Tampilkan postingan dengan label Mindfulness Untuk Anak. Tampilkan semua postingan
Tampilkan postingan dengan label Mindfulness Untuk Anak. Tampilkan semua postingan

Jumat, 19 Mei 2017

Mindful Parenting: Mengajarkan Jeda Pada Anak Sehingga… (Bagian 2, Habis)


Oleh Nita Fahri Fitria

Bagi orangtua yang memiliki anak usia pra-sekolah yang perilakunya cenderung impulsif jangan menghakimi atau menilainya dengan label negatif seperti “anak nakal”.

Cobalah untuk memberikan pendampingan melibatkan emosi positif. Perlu diingat bahwa bahasa non verbal seperti ekspresi, intonasi dan gerak tubuh itu justru 70% lebih masuk ke dalam memori anak dibanding bahasa verbal.

Jadi perlu diperhatikan saat kita berkata, "Sabar, Nak", pastikan kita mengatakannya dengan intonasi dan eskpresi yang lembut agar memorinya menangkap secara utuh apa itu sikap sabar.

Saat kita sedang mengantri di kasir, pastikan untuk menggenggam erat tangannya sambil kita tetap dalam barisan antri.

Pada momen inilah amat jitu bagi kita untuk mengajarkan apa itu sabar dan sikap toleran pada orang lain. Sabar berarti mengajarkan perlunya jeda sejenak pada orangtua dan anak-anak. 


Selain perlunya mengantri dengan sabar, aktivitas saling berbagi juga dapat diupayakan orangtua agar anak-anak mengurangi impulsifnya.

Anak dapat diajarkan berbagi makanan untuk diberikan kepada temannya, atau saudara-saudaranya. Khusus yang terakhir, aktivitas berbagi dapat menjadi upaya preventif dari munculnya sibling rivalry pada anak.

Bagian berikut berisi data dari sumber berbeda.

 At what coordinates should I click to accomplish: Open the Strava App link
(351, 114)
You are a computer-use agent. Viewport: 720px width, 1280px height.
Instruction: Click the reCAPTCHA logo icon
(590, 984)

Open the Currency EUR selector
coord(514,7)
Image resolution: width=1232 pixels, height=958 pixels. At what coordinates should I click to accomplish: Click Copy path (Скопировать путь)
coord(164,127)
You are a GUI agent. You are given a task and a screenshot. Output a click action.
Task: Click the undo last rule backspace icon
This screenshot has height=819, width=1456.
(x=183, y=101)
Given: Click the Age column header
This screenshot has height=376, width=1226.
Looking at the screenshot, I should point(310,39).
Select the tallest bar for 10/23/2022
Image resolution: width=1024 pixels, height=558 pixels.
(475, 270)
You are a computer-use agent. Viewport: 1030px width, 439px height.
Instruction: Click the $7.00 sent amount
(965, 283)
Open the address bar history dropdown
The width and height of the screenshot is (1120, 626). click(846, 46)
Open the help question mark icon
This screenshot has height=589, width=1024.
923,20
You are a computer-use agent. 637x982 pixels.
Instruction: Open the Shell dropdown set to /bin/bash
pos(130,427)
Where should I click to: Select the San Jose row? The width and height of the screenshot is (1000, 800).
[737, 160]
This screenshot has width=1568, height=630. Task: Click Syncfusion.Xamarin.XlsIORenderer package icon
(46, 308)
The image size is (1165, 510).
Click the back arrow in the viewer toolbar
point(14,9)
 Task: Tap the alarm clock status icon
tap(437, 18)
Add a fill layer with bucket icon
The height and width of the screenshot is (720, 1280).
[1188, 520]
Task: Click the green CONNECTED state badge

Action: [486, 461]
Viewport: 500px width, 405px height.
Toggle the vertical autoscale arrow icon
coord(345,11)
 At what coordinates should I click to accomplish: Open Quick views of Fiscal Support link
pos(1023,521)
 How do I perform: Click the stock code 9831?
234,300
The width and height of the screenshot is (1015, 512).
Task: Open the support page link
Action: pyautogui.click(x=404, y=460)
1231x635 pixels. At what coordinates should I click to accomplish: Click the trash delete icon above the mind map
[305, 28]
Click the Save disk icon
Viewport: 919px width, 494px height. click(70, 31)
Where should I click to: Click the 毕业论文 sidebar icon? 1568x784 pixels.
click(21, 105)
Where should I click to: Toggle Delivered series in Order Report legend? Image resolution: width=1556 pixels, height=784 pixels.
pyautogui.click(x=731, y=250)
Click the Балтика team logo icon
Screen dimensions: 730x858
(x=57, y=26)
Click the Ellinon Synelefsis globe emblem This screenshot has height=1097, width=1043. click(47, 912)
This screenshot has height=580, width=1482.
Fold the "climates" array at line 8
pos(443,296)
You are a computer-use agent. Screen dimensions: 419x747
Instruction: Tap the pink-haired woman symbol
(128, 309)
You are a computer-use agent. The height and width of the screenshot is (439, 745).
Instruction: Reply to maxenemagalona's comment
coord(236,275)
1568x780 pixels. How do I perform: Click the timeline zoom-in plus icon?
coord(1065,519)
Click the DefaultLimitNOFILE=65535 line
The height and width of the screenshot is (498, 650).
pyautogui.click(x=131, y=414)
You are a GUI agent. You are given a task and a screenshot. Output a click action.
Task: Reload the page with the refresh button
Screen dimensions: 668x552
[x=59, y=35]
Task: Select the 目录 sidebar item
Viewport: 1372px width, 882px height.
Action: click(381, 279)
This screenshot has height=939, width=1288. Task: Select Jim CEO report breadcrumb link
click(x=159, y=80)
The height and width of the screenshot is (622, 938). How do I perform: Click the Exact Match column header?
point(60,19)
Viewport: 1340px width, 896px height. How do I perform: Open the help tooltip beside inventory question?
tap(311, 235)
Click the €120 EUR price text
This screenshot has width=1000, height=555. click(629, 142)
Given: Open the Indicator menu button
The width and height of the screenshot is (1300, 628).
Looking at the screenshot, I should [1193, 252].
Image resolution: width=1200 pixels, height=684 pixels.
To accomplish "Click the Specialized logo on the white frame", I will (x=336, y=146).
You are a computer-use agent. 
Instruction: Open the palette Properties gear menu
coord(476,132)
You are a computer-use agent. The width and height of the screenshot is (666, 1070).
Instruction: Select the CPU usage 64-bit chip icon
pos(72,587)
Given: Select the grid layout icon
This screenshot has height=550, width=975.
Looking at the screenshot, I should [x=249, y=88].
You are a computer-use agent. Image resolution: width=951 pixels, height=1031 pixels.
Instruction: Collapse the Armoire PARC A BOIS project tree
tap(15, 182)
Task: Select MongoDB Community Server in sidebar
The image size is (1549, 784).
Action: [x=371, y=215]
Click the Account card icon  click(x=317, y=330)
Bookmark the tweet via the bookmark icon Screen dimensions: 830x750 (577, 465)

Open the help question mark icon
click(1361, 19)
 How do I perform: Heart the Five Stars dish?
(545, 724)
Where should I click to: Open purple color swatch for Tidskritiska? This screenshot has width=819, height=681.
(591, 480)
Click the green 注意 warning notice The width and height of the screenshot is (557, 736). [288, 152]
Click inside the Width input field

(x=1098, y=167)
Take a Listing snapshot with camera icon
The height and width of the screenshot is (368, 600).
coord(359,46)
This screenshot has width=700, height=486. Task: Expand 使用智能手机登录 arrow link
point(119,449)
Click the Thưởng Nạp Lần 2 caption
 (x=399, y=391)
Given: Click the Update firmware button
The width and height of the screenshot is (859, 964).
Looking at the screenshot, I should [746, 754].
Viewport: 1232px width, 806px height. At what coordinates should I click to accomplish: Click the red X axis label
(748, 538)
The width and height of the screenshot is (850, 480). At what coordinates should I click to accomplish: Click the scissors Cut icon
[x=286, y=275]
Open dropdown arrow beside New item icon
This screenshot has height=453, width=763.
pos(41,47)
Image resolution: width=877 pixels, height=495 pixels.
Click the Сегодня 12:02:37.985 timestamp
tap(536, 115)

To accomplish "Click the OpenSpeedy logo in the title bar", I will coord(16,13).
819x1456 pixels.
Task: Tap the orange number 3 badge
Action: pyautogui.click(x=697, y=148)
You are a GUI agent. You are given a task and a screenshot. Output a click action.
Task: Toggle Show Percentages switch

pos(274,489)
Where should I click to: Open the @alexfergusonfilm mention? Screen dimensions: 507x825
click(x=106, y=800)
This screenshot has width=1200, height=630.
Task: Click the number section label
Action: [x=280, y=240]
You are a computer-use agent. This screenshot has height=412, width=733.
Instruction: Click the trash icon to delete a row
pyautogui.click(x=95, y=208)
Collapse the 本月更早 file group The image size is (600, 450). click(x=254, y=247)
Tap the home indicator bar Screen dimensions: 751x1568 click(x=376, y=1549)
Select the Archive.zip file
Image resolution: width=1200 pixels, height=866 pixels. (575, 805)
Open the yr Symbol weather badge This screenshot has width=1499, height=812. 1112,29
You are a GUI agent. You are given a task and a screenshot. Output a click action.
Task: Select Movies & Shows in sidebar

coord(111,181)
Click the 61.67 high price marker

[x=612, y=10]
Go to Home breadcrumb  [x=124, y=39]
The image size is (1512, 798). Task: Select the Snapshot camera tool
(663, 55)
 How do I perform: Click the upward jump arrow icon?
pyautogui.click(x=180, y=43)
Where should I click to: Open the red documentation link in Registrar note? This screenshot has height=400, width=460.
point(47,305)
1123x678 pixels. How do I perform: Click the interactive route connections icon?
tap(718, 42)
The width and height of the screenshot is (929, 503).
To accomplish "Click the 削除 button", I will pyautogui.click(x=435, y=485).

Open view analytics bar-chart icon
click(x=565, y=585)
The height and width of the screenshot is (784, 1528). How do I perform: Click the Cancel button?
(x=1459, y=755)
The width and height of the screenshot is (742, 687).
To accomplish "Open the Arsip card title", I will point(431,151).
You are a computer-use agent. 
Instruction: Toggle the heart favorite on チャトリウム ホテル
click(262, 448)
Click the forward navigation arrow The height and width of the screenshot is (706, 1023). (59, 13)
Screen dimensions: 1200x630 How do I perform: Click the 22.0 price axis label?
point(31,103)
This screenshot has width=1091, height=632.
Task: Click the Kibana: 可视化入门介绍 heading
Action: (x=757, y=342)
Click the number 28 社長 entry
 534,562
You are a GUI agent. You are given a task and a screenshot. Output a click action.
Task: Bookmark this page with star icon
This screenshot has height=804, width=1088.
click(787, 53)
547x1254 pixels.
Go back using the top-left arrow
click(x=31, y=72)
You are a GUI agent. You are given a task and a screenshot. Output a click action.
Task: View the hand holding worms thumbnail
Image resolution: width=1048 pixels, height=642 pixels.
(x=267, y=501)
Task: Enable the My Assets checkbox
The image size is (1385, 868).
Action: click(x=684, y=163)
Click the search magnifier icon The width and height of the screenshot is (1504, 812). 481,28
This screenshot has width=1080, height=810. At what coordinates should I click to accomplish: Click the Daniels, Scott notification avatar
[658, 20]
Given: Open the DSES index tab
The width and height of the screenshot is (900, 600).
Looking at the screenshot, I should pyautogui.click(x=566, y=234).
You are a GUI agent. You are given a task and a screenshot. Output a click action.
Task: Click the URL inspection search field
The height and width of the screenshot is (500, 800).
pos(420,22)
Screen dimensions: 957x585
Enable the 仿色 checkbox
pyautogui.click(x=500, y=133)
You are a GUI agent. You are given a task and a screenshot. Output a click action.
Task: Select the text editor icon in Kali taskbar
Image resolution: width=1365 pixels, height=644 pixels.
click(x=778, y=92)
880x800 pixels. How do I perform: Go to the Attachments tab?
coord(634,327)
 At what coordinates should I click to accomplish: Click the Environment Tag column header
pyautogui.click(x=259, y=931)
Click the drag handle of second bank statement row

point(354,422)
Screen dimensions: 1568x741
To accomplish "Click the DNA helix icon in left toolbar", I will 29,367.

Belajar untuk jeda juga bisa dilakukan dengan menyenangkan seperti melibatkan anak pada suatu proses aktivitas, misalnya memasak di rumah.

Anak yang terbiasa mengikuti proses seperti memasak dia akan belajar memberi jeda antara keinginan yang belum terpuaskan dengan proses.

Begitu juga dengan mengijinkan dan mengajarkan anak mengurus dan menata barang-barangnya sendiri. Anak mulai belajar bertanggung jawab sepenuhnya melakukan hal tersebut. 

Lalu, apalagi materi pelajaran jeda pada anak? Jalan kaki, iya jalan kaki. Sederhana, bukan? 

Berjalan membuat anak terlibat secara aktif dalam sebuah perjalanan dan memberikan anak kesempatan untuk menikmati suasana di sekitar dengan lebih lambat dan detil.

Berbeda dengan saat di dalam motor atau mobil. Maka ajaklah anak Anda berjalan kaki sesering mungkin.

Seorang murid penulis yang tadinya terkendala soal kesabaran ini kemudian rutin diajak berjalan kaki oleh ibunya, setelah hampir satu semester anak ini kemudian secara ajaib mulai pandai membaca.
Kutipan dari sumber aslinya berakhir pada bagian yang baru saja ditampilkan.